**What you have to do**
Transcribe the records below exactly.

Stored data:
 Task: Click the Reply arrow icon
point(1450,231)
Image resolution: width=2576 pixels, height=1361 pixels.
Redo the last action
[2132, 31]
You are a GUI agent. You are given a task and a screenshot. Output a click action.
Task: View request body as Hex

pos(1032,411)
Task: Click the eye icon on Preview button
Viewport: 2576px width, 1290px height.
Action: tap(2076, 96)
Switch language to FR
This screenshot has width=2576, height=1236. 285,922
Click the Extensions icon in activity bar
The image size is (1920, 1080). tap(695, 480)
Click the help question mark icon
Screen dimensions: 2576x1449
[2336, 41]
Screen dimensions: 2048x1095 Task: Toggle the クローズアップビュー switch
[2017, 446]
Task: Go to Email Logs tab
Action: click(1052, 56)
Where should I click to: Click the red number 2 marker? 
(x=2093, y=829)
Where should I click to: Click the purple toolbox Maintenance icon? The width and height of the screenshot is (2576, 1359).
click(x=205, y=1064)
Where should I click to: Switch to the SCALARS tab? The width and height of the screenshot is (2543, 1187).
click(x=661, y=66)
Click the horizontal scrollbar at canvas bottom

**Task result**
 Task: Click the Reply arrow icon
point(1450,231)
Image resolution: width=2576 pixels, height=1361 pixels.
Redo the last action
[2132, 31]
You are a GUI agent. You are given a task and a screenshot. Output a click action.
Task: View request body as Hex

pos(1032,411)
Task: Click the eye icon on Preview button
Viewport: 2576px width, 1290px height.
Action: tap(2076, 96)
Switch language to FR
This screenshot has width=2576, height=1236. 285,922
Click the Extensions icon in activity bar
The image size is (1920, 1080). tap(695, 480)
Click the help question mark icon
Screen dimensions: 2576x1449
[2336, 41]
Screen dimensions: 2048x1095 Task: Toggle the クローズアップビュー switch
[2017, 446]
Task: Go to Email Logs tab
Action: click(1052, 56)
Where should I click to: Click the red number 2 marker? 
(x=2093, y=829)
Where should I click to: Click the purple toolbox Maintenance icon? The width and height of the screenshot is (2576, 1359).
click(x=205, y=1064)
Where should I click to: Switch to the SCALARS tab? The width and height of the screenshot is (2543, 1187).
click(x=661, y=66)
Click the horizontal scrollbar at canvas bottom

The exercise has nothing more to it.